See also allergy for a general discussion of the background of allergy.
Generally, introduction of allergens through the digestive tract is thought to induce immune tolerance. In individuals who are predisposed to developing allergies (atopic syndrome), the immune system produces IgE antibodies against protein epitopes on non-pathogenic substances, including dietary components.
The IgE molecules are coated onto mast cells, which inhabit the mucosal lining of the digestive tract.Upon ingesting an allergen, the IgE reacts with its protein epitopes and release (degranulate) a number of chemicals (including histamine), which lead to oedema of the intestinal wall, loss of fluid and altered motility. The product is diarrhea.
The immune system’s eosinphils, once activated in a histamine reaction, will register any foreign proteins they see. One theory regarding the causes of food allergies focuses on proteins presented in the blood along with vaccines, which are designed to provoke an immune response.
Flu vaccines and the Yellow Fever vaccine are still egg-based. As of 1994, Measles-mumps-rubella vaccines no longer uses eggs. There is resistance to this theory, especially as it applies to autoimmune disease. Another theory focuses on whether an infant’s immune system is ready for complex proteins in a new food when it is first introduced.
The mainstay of treatment for food allergy is avoidance of the foods that have been identified as allergens.
If the food is accidentally ingested and a systemic reaction occurs, then epinephrine (best delivered in an EpiPen) should be used. Epinephrine is a form of adrenalin medication used during severe allergic reactions.
It prevents the body from releasing the chemicals that cause anaphylaxis. This should slow down or stop an allergic reaction. For those with life-threatening allergies it can be essential in saving their lives – it gives them more time to get to the hospital for assessment and further treatment if needed. It is possible that a second EpiPen dose may be required for severe reactions. The patient should seek medical care.
At once. There is no allergy desensitization or allergy “shots” available for food allergy.
For reasons that are not entirely understood, the diagnosis of food allergies has become more common in Western nations in recent times. (This trend seems to apply to asthma as well.) In the United States, it is believed that about 4% of the population suffers from food allergies.
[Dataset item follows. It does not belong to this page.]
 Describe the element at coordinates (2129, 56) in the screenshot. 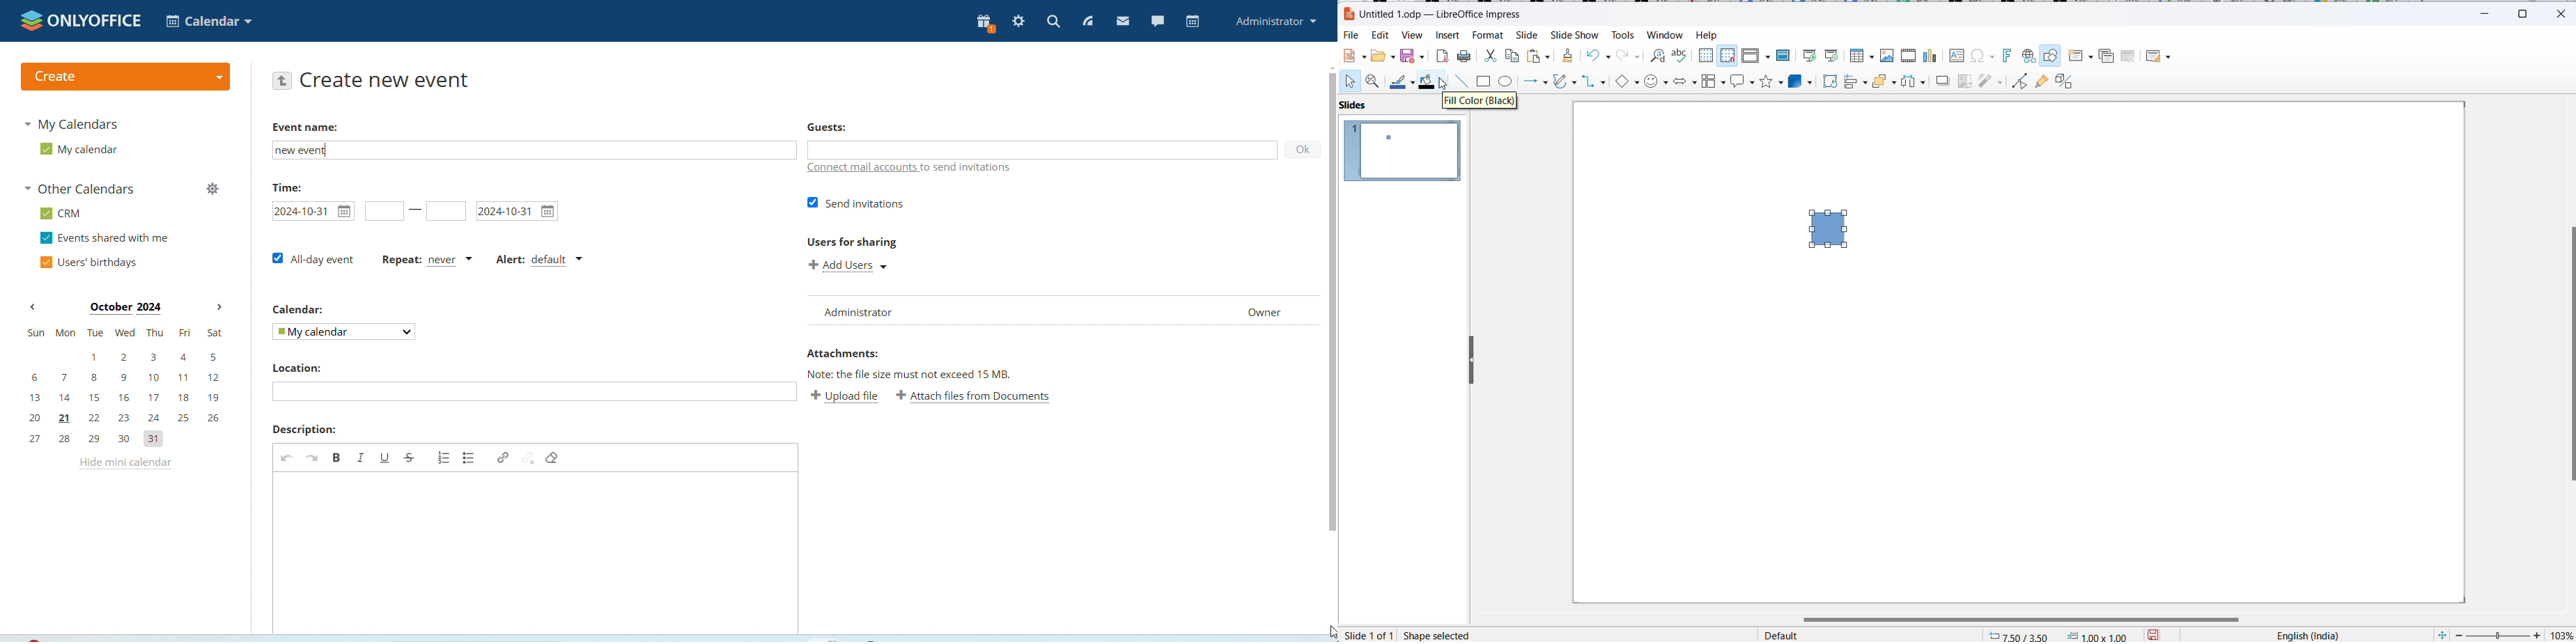

I see `Delete slide` at that location.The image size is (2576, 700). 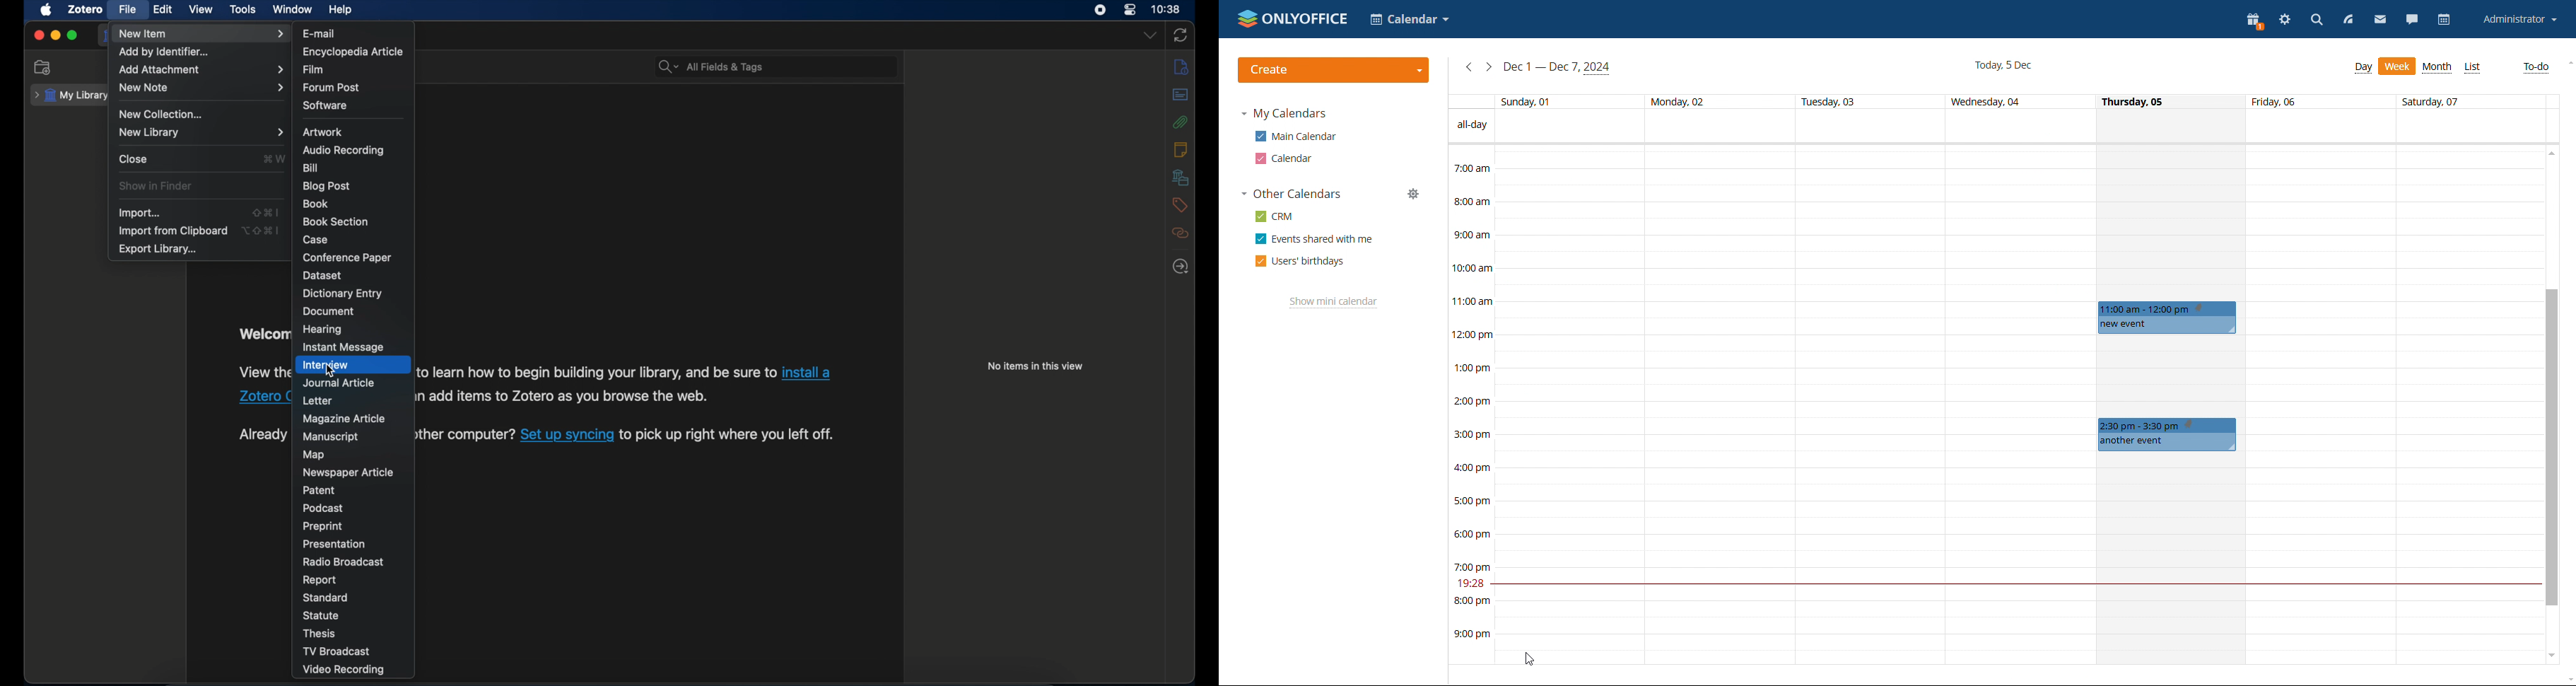 I want to click on interview, so click(x=326, y=365).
In children, this number is believed to be significantly higher.
Various medical specialties have a differing view on food allergies. What is called irritable bowel syndrome by many doctors (a stress-related functional disorder) is often interpreted by allergists to be food allergy.
In addition, many practitioners of complementary and alternative medicine ascribe symptoms to food allergy where most classically trained doctors would not find a causal relationship. Examples are headaches, tiredness and hyperactivity. Nevertheless, hypallergenenic diets can be of benefit in these conditions, indicating that the current medical views on food allergy may be too limited.
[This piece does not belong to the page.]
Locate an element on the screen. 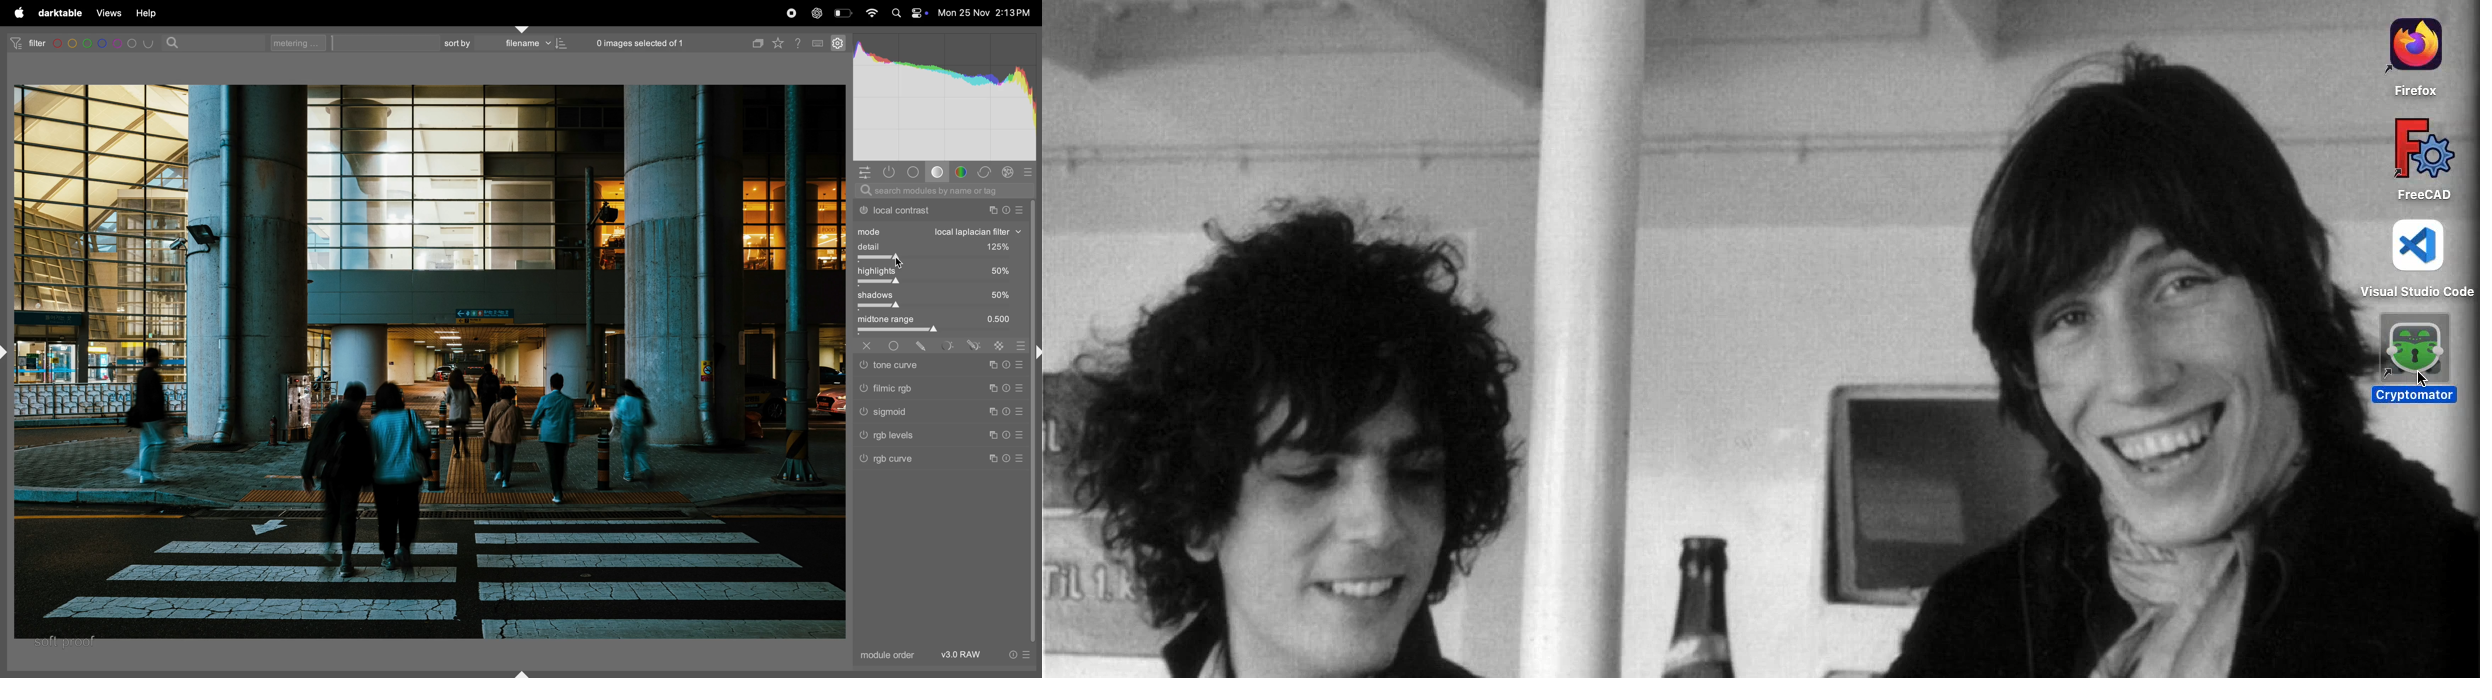 The width and height of the screenshot is (2492, 700). views is located at coordinates (107, 13).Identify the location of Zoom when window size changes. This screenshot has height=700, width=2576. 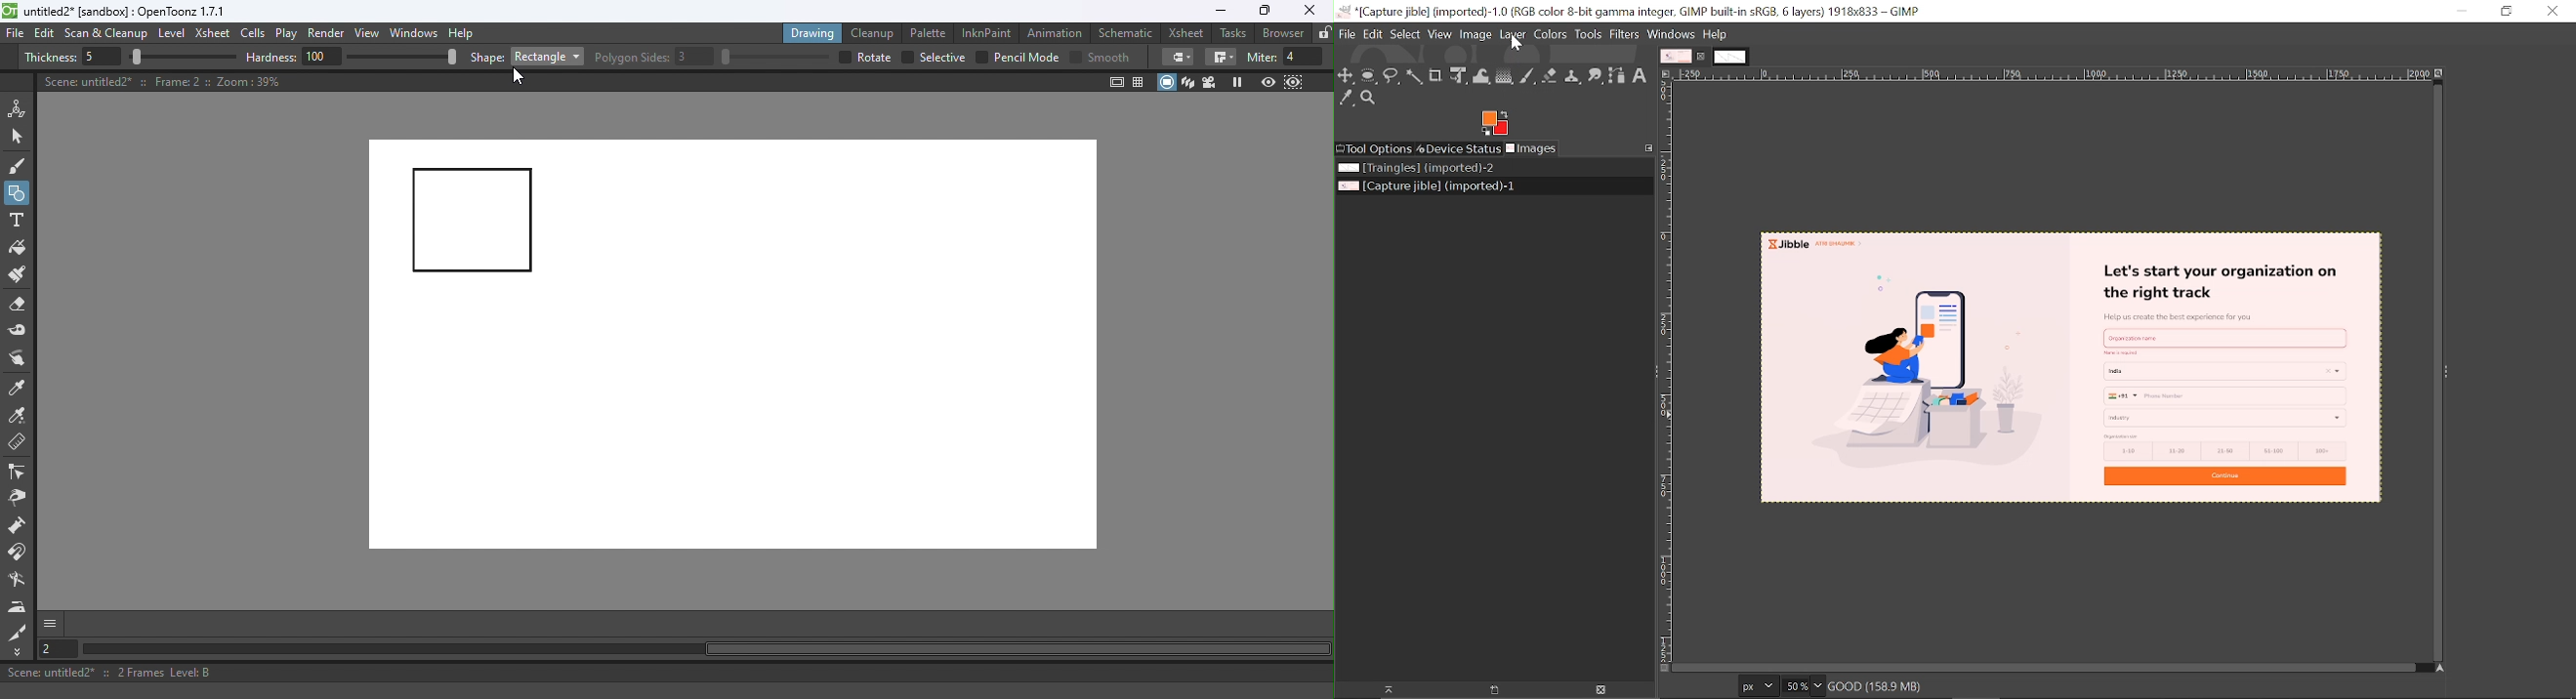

Three suggested levels of response; classical immediate-onset allergy (IgE), delayed-onset allergy (giving a positive response on an ELISA IgE test but rarely on an IgE skin prick test), and food intolerance (non-allergic), and claim the last two to be more common.
Milk and soy allergies in children can often go undiagnosed for many months, causing much worry for parents and health risks for infants and children. Many infants with milk and soy allergies can show signs of colic, blood in the stool, reflux, rashes and other harmful medical conditions.
These conditions are often misdiagnosed as viruses or colic. Many children who are allergic to cow’s milk protein also show a cross sensitivity to soy-based products. There are infant formulas in which the milk and soy proteins are degraded so when taken by an infant, their immune system does not recognize the allergens and they can safely consume the products.